What is needed
Please set out the lines below as a Markdown table with the columns "Row" and "Line", from the first line through the line containing "Action: [118, 1162]", both included. Number each row and leave out blank lines.

Data listing
******************************
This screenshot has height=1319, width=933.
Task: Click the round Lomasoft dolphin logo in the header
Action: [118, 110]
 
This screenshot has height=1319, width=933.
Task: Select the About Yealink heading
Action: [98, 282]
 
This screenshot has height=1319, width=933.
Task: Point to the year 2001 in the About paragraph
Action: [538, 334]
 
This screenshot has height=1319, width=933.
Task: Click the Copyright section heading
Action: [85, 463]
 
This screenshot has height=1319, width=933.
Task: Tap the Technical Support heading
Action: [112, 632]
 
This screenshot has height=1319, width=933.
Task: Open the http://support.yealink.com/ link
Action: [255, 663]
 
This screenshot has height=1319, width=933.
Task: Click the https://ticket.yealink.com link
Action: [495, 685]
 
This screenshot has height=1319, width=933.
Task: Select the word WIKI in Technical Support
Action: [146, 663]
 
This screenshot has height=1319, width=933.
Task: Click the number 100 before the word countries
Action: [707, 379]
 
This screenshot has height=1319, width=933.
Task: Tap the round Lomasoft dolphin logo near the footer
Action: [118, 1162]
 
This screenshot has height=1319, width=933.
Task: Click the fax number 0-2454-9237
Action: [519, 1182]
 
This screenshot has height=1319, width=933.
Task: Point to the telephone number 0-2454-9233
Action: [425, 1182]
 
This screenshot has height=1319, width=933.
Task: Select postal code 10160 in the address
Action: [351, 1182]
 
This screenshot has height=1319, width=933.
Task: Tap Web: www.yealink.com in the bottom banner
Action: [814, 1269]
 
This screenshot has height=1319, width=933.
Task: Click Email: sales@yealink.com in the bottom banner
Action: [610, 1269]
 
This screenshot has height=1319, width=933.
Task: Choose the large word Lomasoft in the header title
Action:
******************************
Result of the task
| Row | Line |
|---|---|
| 1 | This screenshot has height=1319, width=933. |
| 2 | Task: Click the round Lomasoft dolphin logo in the header |
| 3 | Action: [118, 110] |
| 4 | This screenshot has height=1319, width=933. |
| 5 | Task: Select the About Yealink heading |
| 6 | Action: [98, 282] |
| 7 | This screenshot has height=1319, width=933. |
| 8 | Task: Point to the year 2001 in the About paragraph |
| 9 | Action: [538, 334] |
| 10 | This screenshot has height=1319, width=933. |
| 11 | Task: Click the Copyright section heading |
| 12 | Action: [85, 463] |
| 13 | This screenshot has height=1319, width=933. |
| 14 | Task: Tap the Technical Support heading |
| 15 | Action: [112, 632] |
| 16 | This screenshot has height=1319, width=933. |
| 17 | Task: Open the http://support.yealink.com/ link |
| 18 | Action: [255, 663] |
| 19 | This screenshot has height=1319, width=933. |
| 20 | Task: Click the https://ticket.yealink.com link |
| 21 | Action: [495, 685] |
| 22 | This screenshot has height=1319, width=933. |
| 23 | Task: Select the word WIKI in Technical Support |
| 24 | Action: [146, 663] |
| 25 | This screenshot has height=1319, width=933. |
| 26 | Task: Click the number 100 before the word countries |
| 27 | Action: [707, 379] |
| 28 | This screenshot has height=1319, width=933. |
| 29 | Task: Tap the round Lomasoft dolphin logo near the footer |
| 30 | Action: [118, 1162] |